Corporate informal learning culture

Dave Grebow sees a danger in meddling with the processes of informal learning, and I have to agree. But I contend that it’s also possible to be pro-active without meddling. The aim in all cases is to respect informality but because the efficacy of the means employed doesn’t depend on elaborate control systems, those means should be theoretically less difficult to implement. The real and very formal challenge is to “teach” decision-makers what to do because everything revolves around a gradual but radical transformation of corporate culture.

If we're going to "teach" (whether through training or publishing), we need some ideas. I have a few of my own and have borrowed others from various places. To kick off the brainstorming, here are a some suggestions (remembering that no one idea will get us very far; to succeed you need to commit to the full monty):

  • Begin modifying the physical (and virtual) working environment with the idea of moving away from a functional individual productivity model to a social model (this is sometimes done for other reasons and the two objectives can be made to merge).
  • Encourage collaboration through the widest variety of means.
  • Don’t conduct any formal training without envisaging some form of mentoring, including peer mentoring.
  • For the mentoring provide a permanent collaborative learning environment that can be used for purely personal purposes as well as official or unofficial collaboration (storage of documents, data, links with other communication tools such as audio or video conferencing).
  • Do some formal training, especially at the managerial level, on the complementarity of formal and informal goals.
  • Define what I would call “evolutionary learning themes” that can be informally monitored over time by line managers, but without fixing pre-determined objectives (and devise ways of accounting for their evolution). No reporting… other than collaborative!
  • Start talking about long-term learning projects without any specific constraints attached to them.
  • Refer all formal training events or activities to long-term projects (a variation of the e-portfolio concept).
  • Appoint not a “CLO” (as intimidating as a CEO or CFO), but rather a Learning Culture Coordinator (and Communicator).
  • Start thinking about performance support systems.

Finally, don’t go looking for vendors of the latest ILMS (Informal Learning Management Systems)! You can bet they'll be lining up for sales appointments as soon as they see decision-makers committed to the concept. They'll be far worse than the "formal learning developers" Dave has warned us about.

2 comments:

Peter Isackson said...

David,
I give you an A for understanding and summing up and an A+ for broadening and deepening the discussion with the right dose of humor. But of course grades aren't everything, so let's call it recess and move on, maybe to the sandbox!

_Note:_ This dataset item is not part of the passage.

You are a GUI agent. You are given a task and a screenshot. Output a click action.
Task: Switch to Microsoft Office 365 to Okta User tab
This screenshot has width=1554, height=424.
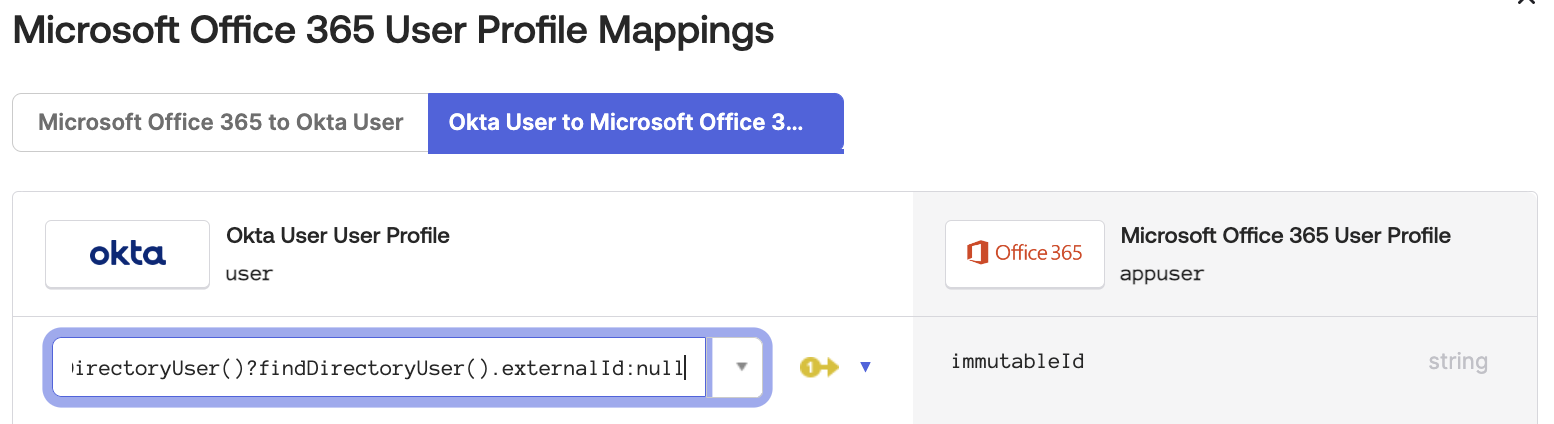click(x=220, y=123)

I'm not sure I've covered any ground Peter Senge hasn't already covered, but I do believe that opportunities now exist to push things forward. After all, at bottom it really is a question of ROI, if we only knew what we were investing in. The challenge lies in making any of this fit with the current financial priorities and reflexes of executive management. The predictable problem of a new generation of aggressive ILMS vendors will follow only if we get to the stage of clearly recognizing the potential savings informal learning represents -- savings that will, I suppose, conveniently define the pricing of the new ILMS vendors ("now that you've saved it, spend it on us")!

The opportunities I mentioned above are related to a new culture of technology-enhanced (and integrated) communication both inside and outside the organization. This nascent culture may move in various directions, towards purely personal interests (entertainment, hobbies, games, sport, pornography), towards formally structured systems controlled by an imposed hierarchy (official curricula… or simply the party line), or towards informal but highly usable and useful environments that provide support in a way that has never existed before.

Most of us are hoping for the third orientation, but there are a lot of commercial interests that would profit from the two others. I fear that one of the conditions of their success is the marginalizing of the third.

Anonymous said...

This is a good discussion. Let me simply add something that has so far not been stated clearly enough, namely that from the perspective of a learning professional (and I say that as a former CLO), a key requirement for getting it right is communicating with your clients (there is never too much of it!). I still observe the prevalence of too much of a push thinking rather than creating a pull environment, where learners take informed action in a self-directed fashion. I call this strengthening intentionality, especially regarding informal learning.

Also, I have always thought very highly of the idea of a decentralized, loosely managed network of learning champions through whom a central learning function can do its work. Anybody with an interest in fostering a better learning culture should be allowed to become part of this network. The culture changes to the extent that those learning champions manage to create a tipping point.